Sur itinerarium.fr

Après avoir affirmé que la « tiédeur affaidi le christianisme » et que « la foi doit parler d’une façon plus incisive, sans faire de compromis », c’est un Pape combattant qui vient de célébrer les 50 ans du Concile Vatican II, et qui vient de prendre à rebours de nombreux errements post-conciliaires, ainsi qu’un certain christianisme mou et consensuel…

Le Concile de Vatican II constitue indéniablement une révolution dans l’Eglise catholique. Mais la révolution demeure clairement inachevée. C’est même une réinterprétation globale du Concile qui doit avoir lieu. En Europe, le recul de la pratique, de la foi chrétienne, en nos pays de vieille chrétienté, la montée de l’indifférentisme ou la crise des vocations sont des signes croissants des errements post-conciliaires. Nul mieux que Benoit XVI, qui vient d’ouvrir les festivités, ne le sait.

Benoit XVI, qui a célébré aujourd’hui une messe pour les 50 ans du Concile de Vatican II, n’a pas oublié de rappeler que son interprétation n’en était guère finie, pointant de fait les errements post-conciliaires des églises, desquels l’église française a pris une bonne part… L’« herméneutique inachevée de Vatican II » requiert son accomplissement.

 D’une part en « retournant aux documents du concile Vatican II, en les libérant de la masse de publications qui les ont souvent cachés au lieu de les faire connaître. », c’est-à-dire toutes les publications annexes qui ont voulu s’emparer de l’esprit du Concile et l’orienter vers leurs propres desseins, afin de le « politiser » et de le « dénaturer » dans leur sens – souvent très progressiste et de gauche… D’où les réactions internes parfois violentes des « traditionnalistes », parfois leur exclusion (FSSPX) et la politique de rassemblement entreprise par le pontificat en place. La « génération Benoit XVI » n’est pas plus conservatrice qu’une autre ; elle appelle elle aussi à une « juste lecture du Concile ».

 D’autre part, il s’agit d’ouvrir une nouvelle interprétation du concile avec le synode de la « nouvelle évangélisation » qui vient de s’ouvrir au Vatican pour l’occasion. Pourquoi « nouvelle » évangélisation, s’il y en avait déjà une ? L’évangélisation classique tend à véhiculer le message de l’Evangile à ceux qui ne l’ont pas encore reçu, c’est la missio ad gentes, « c’est-à-dire l’annonce de l’Évangile à ceux qui ne connaissent pas encore Jésus Christ et son message de salut » et, d’autre part, la nouvelle évangélisation, « orientée principalement vers les personnes qui, tout en étant baptisées, se sont éloignées de l’Église, et vivent sans se référer à la pratique chrétienne. ». Et c’est particulièrement le cas en Europe…

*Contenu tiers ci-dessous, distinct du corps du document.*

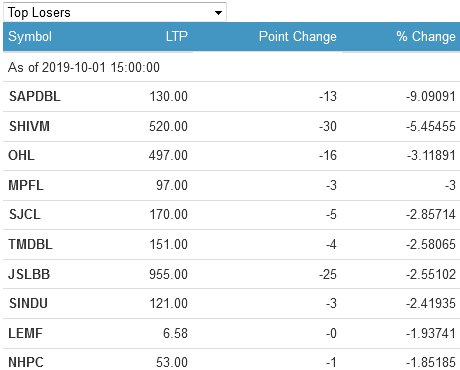
Task: Select the LEMF symbol
Action: click(x=25, y=333)
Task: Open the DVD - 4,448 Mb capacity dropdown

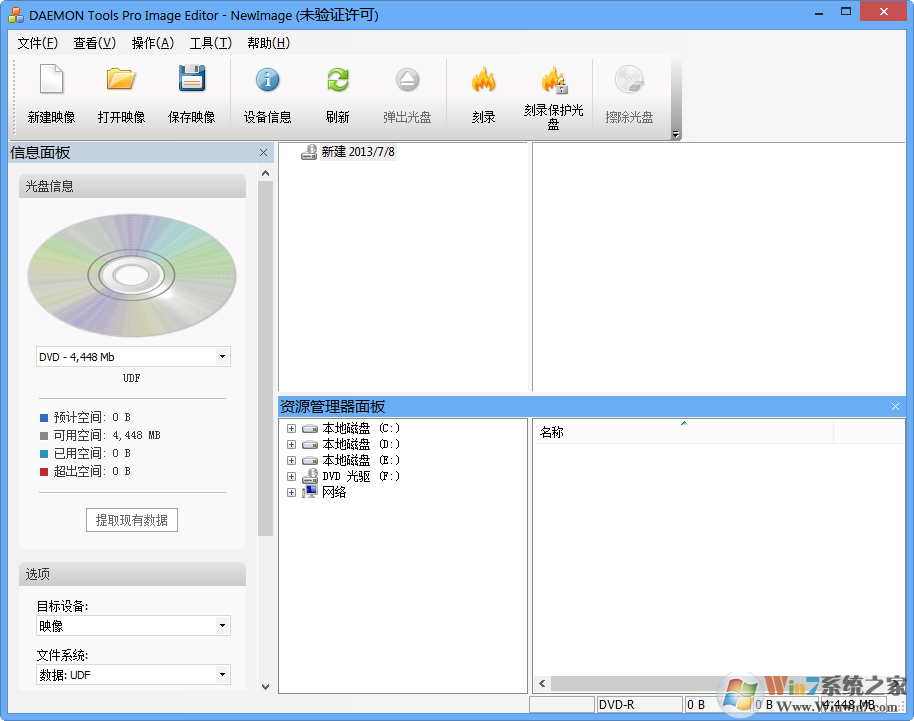Action: 224,357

Conscient du caractère séculier du Concile, le saint Père veut « rappeler combien les documents de ce Concile sont pour notre temps une boussole qui permet à l’Église d’avancer en haute mer, au milieu des tempêtes pour naviguer en sûreté et arriver au but ». La prise en compte de la séculatisation de la foi fut effectivement un des plus grand acquis du Concile ; il n’en reste pas moins que le « but », lui, est surnaturel. Cela, le Saint-Père n’a de cesse de le rappeler. Que l’Eglise rentre en dialogue le monde, voilà qui est honorable ; mais le Saint-Père rappelle combien être en dialogue avec le monde ne veut pas dire être « comme le monde », et il est impossible d’en venir jusqu’à séculariser les grands principes du christianisme : « lorsque la foi en Dieu est absente, l’essentiel s’écroule parce que l’homme perd sa dignité profonde et ce qui fait la grandeur de son humanité, contre tout réductionnisme. ». Ainsi la charité ne peut se réduire à simple « fraternité », ou encore l’espérance en l’espoir d’une société parfaite ici-bas. C’est pourquoi le Saint-Père insiste sur le fait que la réception du Concile doit « garder intacts tous les contenus pérennes de la foi sans renoncer à rien ni faire de compromis. ».

La difficile articulation des difficultés du temps présent et le contenu intemporel constitue tout le défi de Benoit XVI et de l’Eglise catholique. Ce fut aussi le défi du Concile Vatican II il y a cinquante ans. Les défis se suivent et se ressemblent. Difficile ambivalence, inscrite chez les chrétiens depuis la mort d’un certain Jésus de Nazareth.